After months of ifs and maybes, we have some clarity. Moving day is approaching: we should be on a plane in 7-8 weeks, and the finality of that is sinking in. I am writing lists, sorting through cupboards, de-cluttering shelves and wondering what all this will mean. The planned destination is Accra (Ghana), which should be really interesting on many levels. I hear so many good things about Accra, and am very much looking forward to new opportunities there. It will be very challenging to leave Rome and friends here, and I am certainly a bit overwhelmed by it all.
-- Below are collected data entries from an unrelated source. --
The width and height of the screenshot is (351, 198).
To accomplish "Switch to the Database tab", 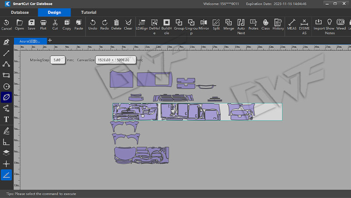I will (x=21, y=13).
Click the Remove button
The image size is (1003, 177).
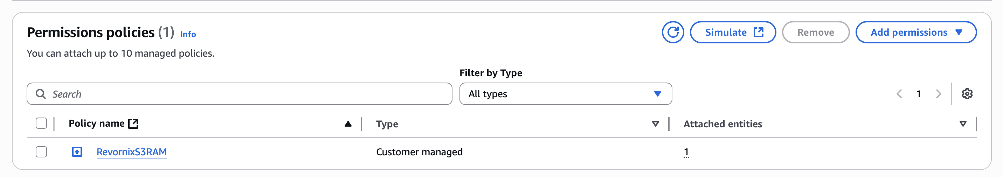pyautogui.click(x=815, y=32)
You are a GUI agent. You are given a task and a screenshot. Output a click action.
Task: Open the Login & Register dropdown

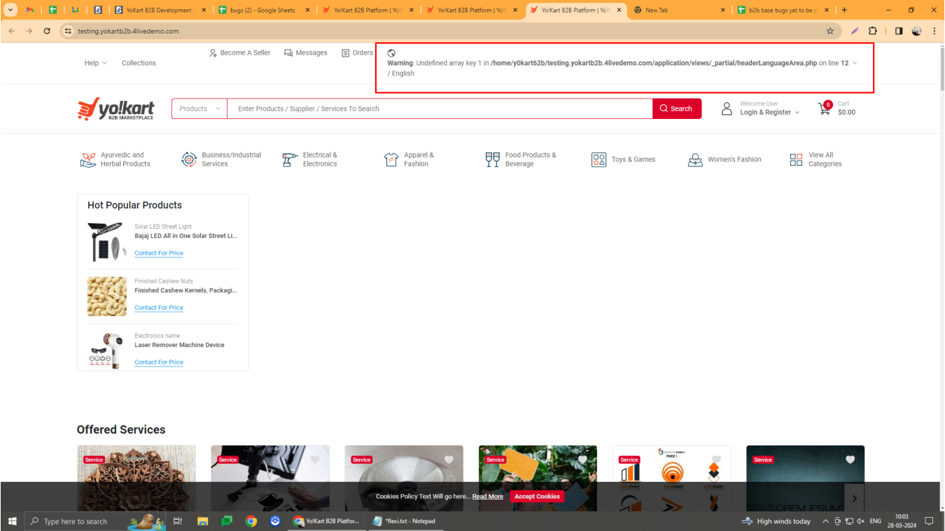tap(765, 112)
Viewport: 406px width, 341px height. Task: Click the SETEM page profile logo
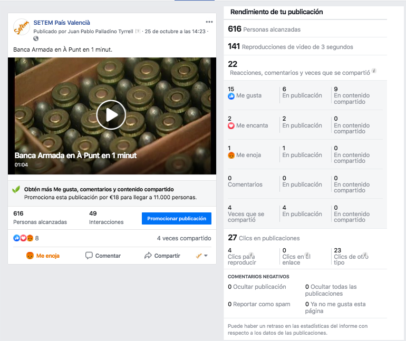22,27
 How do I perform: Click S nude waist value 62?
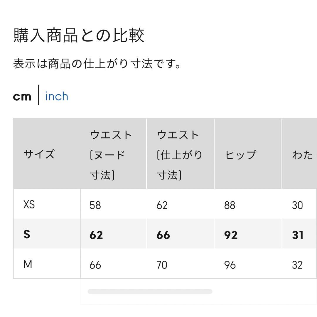96,235
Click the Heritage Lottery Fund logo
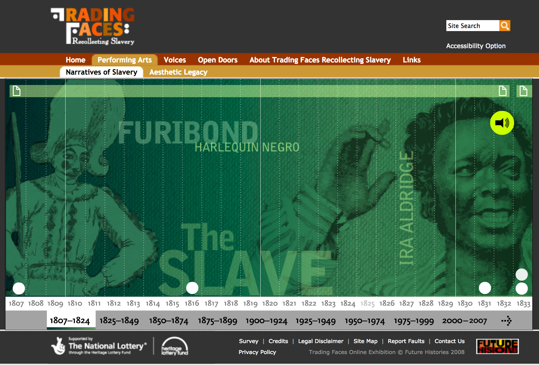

This morning we went for our usual Sunday cappuccino up the hill, in the heart of Garbatella, and it is hard to imagine being a continent away from here.
Part of moving is emptying out fridge, freezer, and most of the cupboards, all of which are stuffed. It calms me, sorting through section by section. We could live for weeks on stored food, and it does spark thought of why I keep so much on hand. Love of cooking, wanting lots of option of what to cook, recipe contents of Ottolenghi cookbooks, the hunt for certain ingredients in Rome (tarragon, lemongrass, custard powder…) and subsequent stockpiling when the item is located here or abroad. Or the interesting items discovered at local food markets: truffle salami, peperoncino honey (very spicy!), a new lemon-zucchini-pepper condiment….. No, it is time to enjoy it. I am sure Accra will have interesting food markets as well.
I had a box in the freezer marked “chocolate cake”, so yesterday I pulled that out for afternoon tea. Autumn is coming, it’s down to 23-24 degrees and sunny, so we’ve actually started having hot tea again. Freezer-burned mystery chocolate cake? Why not? But when I opened the box, it was rock-hard frozen chopped-up fruit, not cake. Possibly plums, probably hastily tossed in before some trip, with a vague idea of using those for a smoothie or a cake. Oh well. Our oven just broke, and as I have been reading Norwegian news about plums being in season there, I thought – aha! I’ll make a Norwegian plum compote! Very retro. More dessert than jam: plums cooked with water and sugar, maybe a pinch of cinnamon, until they collapse a bit, then thickened with potato starch. You serve it cold or lukewarm, with cold milk or cream. On closer examination the box contained ice-crusted peach wedges, so peach compote for Sunday dessert it is.
Salvaged peach compote for Sunday dessert
500 grammes stoned peaches (or plums), roughly chopped
200 ml water
pinch of cinnamon
1/2 tsp vanilla sugar
75 grammes golden sugar
2 tbs potato starch, stirred into 100 mol cold water
Cook the chopped peaches with the 200 ml of water, sugar and cinnamon, ten minutes or so until soft. My peaches were frozen and needed 15 minutes. No need to skin them first, the peach pieces will gently collapse after a while. Taste it to see if you think it is sweet enough, if not add a bit more sugar. Now, take the pot off the heat. Stir in the potato starch + water by pouring it int the hot fruit mixture, then put the pot back on the heat and bring to the boil again, for a couple minutes. Keep stirring, you feel it thicken and become more gelatinous. Cool. Serve cold with milk or cream, with a little sprinkle of sugar if needed.
And for afternoon tea, I am now baking banana bread in our old bread machine……. There is always some way to make cake!